Zaccheroni: “Le voci su Conte? Hanno fatto male alla squadra. Caso Icardi ha tolto serenità”

L’ex allenatore nerazzurro critico sulle gestioni di certe situazioni

di Antonio Siragusano

Finita la stagione è tempo di bilanci in casa Inter, per la quale – sulle pagine del Corriere della Sera Milano – l’ex allenatore nerazzurro Alberto Zaccheroni ha speso qualche parola per esaminare ciò che è stato del rendimento dei nerazzurri. Il tecnico si è concentrato soprattutto sula gestione di due episodi in particolare emersi nel corso della stagione: da una parte il caso Icardi, che ad un certo punto sembrava avesse spaccato e compromesso l’armonia dello spogliatoio; dall’altra il cambio allenatore, con le voci su Antonio Conte che avrebbero in un certo senso avuto un influenza negativa sulla squadra. Ecco l’intervista completa:

Alberto Zaccheroni, come giudica la stagione dell’Inter?
“Gli obiettivi iniziali erano due: avvicinarsi alla Juve e insediare il secondo posto del Napoli, oltre a qualificarsi in Champions. Questo è stato centrato”.

Pure con tanta fatica…
“La qualificazione Champions andava conquistata prima anche in considerazione dell’importante campagna acquisti”.

Quanto ha inciso, in questa stagione travagliata, il caso Icardi?
“Tanto. Ha tolto serenità, equilibrio finendo per condizionare il rendimento della squadra e creare nervosismo in tutto l’ambiente. Certo che Icardi deve averla fatta grossa per essere stato degradato”.

Si poteva gestire meglio la vicenda?
“Credo proprio di sì. Alla fine ne sono usciti male tutti: società, Icardi e la squadra. Si sarebbe dovuto cercare una soluzione che non danneggiasse tutti come, invece, è capitato”.

Icardi si è congedato dall’Inter tra i fischi di San Siro.
“Non me li aspettavo così numerosi e ingiusti.
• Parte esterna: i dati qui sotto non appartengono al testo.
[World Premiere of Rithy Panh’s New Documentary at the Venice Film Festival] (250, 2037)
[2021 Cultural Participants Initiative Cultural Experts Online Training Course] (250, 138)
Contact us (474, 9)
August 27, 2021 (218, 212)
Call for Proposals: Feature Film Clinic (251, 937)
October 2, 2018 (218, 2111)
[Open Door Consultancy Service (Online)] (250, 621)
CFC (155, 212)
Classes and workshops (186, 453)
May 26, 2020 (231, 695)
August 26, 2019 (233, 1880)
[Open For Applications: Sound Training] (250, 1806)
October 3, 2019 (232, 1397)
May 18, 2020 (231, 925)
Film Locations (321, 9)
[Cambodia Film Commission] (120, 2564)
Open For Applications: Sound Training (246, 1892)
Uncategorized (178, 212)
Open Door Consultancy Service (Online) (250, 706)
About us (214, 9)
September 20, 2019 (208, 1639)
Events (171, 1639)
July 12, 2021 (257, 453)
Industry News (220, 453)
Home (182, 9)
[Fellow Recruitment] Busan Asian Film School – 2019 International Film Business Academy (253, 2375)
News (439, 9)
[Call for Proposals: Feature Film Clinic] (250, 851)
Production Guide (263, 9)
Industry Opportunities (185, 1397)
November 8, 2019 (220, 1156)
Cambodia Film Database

L’attaccante argentino ha dato tanto all’ Inter e tenuto in piedi, tante volte, la squadra nella passate stagioni».

Le voci sull’arrivo di Conte possono aver destabilizzato la squadra?
Hanno tolto la leadership a Spalletti che è un buon allenatore e la squadra ne ha risentito”.
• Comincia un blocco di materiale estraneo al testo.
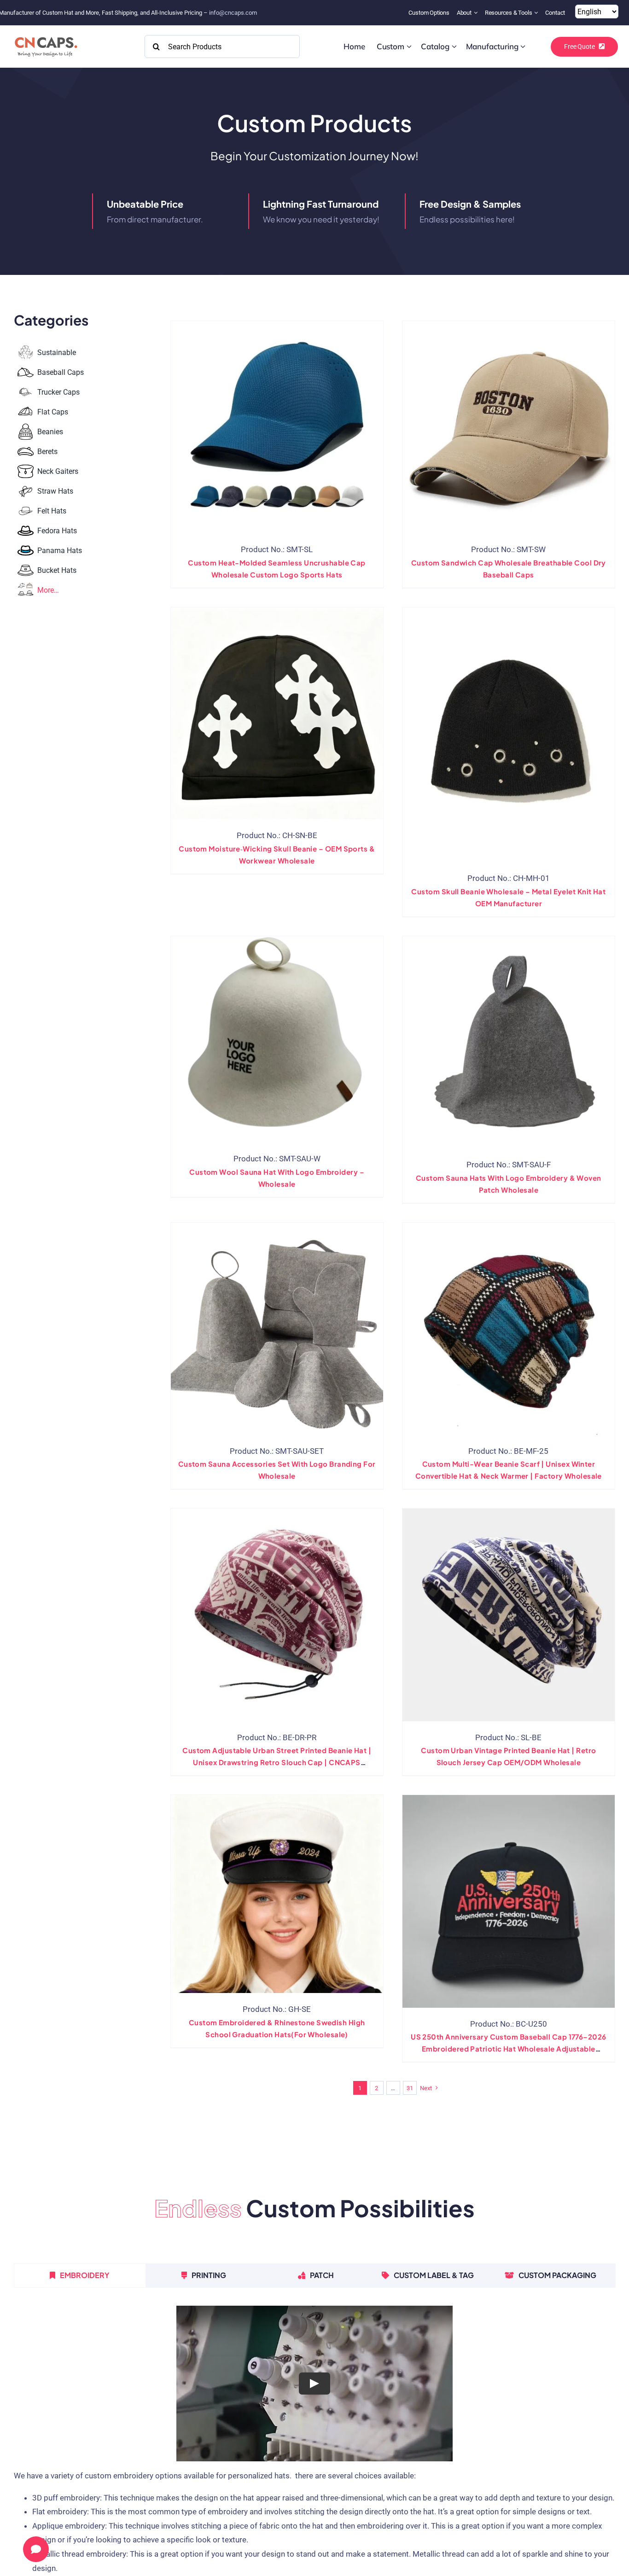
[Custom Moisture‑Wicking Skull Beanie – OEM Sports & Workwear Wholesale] (277, 713)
Dove incominciare per rinforzare l’Inter?
“Non è facile migliorare questa squadra perché è già molto competitiva. Servono giocatori di spessore, ma pure funzionali per completare il mosaico. Con Godin la difesa è al top. Io partirei dal centrocampo che è il reparto che regge tutta la squadra. Serve una spina dorsale di spessore visto che le partite si cominciano a vincere o a perdere lì. Sento parlare del probabile arrivo di Barella, uno che potrebbe dare una mano importante”.
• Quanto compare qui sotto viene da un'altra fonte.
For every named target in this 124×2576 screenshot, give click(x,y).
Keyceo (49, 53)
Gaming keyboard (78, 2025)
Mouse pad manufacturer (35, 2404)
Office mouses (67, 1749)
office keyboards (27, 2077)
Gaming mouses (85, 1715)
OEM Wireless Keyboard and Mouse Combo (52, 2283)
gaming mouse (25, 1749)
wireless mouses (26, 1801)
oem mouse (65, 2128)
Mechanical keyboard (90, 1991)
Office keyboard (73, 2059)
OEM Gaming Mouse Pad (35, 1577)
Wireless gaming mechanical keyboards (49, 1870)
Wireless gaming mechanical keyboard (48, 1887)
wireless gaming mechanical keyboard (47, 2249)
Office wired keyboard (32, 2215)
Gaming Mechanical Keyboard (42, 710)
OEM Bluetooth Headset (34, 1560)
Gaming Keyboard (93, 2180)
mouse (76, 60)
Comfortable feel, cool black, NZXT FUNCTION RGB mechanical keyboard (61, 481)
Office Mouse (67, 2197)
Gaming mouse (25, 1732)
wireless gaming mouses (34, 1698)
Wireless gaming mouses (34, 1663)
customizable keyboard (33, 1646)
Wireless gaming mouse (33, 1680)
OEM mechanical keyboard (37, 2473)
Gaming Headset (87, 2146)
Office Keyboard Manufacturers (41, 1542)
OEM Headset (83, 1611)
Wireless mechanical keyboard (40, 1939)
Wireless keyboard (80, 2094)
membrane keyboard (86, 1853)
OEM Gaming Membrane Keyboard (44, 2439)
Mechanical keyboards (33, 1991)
Per provare a ridurre il gap dalla Juve?
“L’Inter andrà su giocatori certi, sicuri, oltre a qualche giovane di valore. Servono quelli funzionali al mosaico che si vuole comporre. Uno come Moses, per esempio, che non è certo un campione, consentì a Conte di cambiare faccia e migliorare il Chelsea. Ma l’aspetto fondamentale sarà quello di riuscire a creare un valido contesto, altrimenti ogni anno all’Inter saranno sempre costretti a comprare nuovi giocatori. Se manca il contesto anche un giocatore da 8 diventa da 6. Come è capitato in questa stagione”.